バグが現実を侵食していくホラーアドベンチャーゲーム

 『バグのセカイ』は、無料ゲーム紹介サイト“ふりーむ!”でダウンロード配信中の、ホラーアドベンチャーゲーム。ゲーム制作者が避忌すべき現象“バグ(コンピュータの動作不具合およびその原因の俗称)“を題材にした、異色の作品だ。

『バグのセカイ』君よ、死にたくなければバグの大海原をかき分けろ【とっておきインディーVol.60】_02
▲グラフィックもさることながら、文字化けが著しい会話テキストが、バグに覆われた世界の無常さを物語っている。

 画面表示がバグった状態でのゲームプレイは、なるべくなら避けたいもの。プレイヤーにとっては、バグのせいで制作者が意図したであろうビジュアル(世界)が再現されていないだけでも、相当のストレスですが、加えて、ゲームがまともに進行できなくなると、それを“ゲームプレイ”と呼んでいいのかさえ、あやしくなります。本作は、画面表示がバグったその状態が、ビジュアル(世界)として意図されている、エッジの効いたコンセプトのゲームです。
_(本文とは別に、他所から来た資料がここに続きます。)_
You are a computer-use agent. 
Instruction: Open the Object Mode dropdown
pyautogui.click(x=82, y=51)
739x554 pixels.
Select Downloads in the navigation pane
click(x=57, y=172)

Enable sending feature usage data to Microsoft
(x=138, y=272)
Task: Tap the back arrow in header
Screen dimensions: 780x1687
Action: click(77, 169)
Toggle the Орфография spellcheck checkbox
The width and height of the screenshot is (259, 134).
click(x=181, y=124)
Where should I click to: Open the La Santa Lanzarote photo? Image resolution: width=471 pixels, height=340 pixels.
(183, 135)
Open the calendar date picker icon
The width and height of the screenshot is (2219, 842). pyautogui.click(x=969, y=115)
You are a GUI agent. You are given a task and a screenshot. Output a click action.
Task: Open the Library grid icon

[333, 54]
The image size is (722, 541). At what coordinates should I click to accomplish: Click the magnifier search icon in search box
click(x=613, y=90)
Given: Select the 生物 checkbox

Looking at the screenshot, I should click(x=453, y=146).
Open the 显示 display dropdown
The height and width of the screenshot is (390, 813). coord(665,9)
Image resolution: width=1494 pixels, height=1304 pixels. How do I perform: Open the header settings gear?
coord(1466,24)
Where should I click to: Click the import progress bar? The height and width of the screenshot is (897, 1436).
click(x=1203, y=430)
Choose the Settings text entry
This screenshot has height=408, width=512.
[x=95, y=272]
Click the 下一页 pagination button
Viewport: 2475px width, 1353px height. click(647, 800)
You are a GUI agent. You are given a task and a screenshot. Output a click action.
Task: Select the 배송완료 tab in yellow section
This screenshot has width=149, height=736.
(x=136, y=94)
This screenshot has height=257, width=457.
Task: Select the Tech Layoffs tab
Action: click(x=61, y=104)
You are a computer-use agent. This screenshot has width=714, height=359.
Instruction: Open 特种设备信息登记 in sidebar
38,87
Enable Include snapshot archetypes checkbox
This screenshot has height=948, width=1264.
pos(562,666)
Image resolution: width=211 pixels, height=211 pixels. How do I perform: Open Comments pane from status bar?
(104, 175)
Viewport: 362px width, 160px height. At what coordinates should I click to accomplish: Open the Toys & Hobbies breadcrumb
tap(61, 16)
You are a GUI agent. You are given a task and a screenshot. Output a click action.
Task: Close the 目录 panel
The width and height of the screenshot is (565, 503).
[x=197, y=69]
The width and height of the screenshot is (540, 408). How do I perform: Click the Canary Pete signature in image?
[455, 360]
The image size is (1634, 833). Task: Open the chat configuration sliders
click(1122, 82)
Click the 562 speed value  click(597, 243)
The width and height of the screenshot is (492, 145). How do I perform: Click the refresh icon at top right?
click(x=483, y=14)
 いざゲームを始めると、プレイヤーは何らかの理由で自室に引きこもっている少女の立場で、現実世界にも干渉する“呪いのゲームソフト“をプレイすることになります。もとは正統派ファンタジーRPGと思われる、荒廃したゲームフィールドの虚無感。ゲーム進行がフリーズしたり、行き止まり)状態になった時に、ゲーム機本体の“リセットボタン”を押す瞬間の、やるせなさ。いつの間にか条件を満たしていて、ストーリー(?)が進むこと自体への不信感……など、ありとあらゆる要素がネガティブに捉えられるゲーム世界の徹底ぶりは、好悪は別にして、じつに見事です。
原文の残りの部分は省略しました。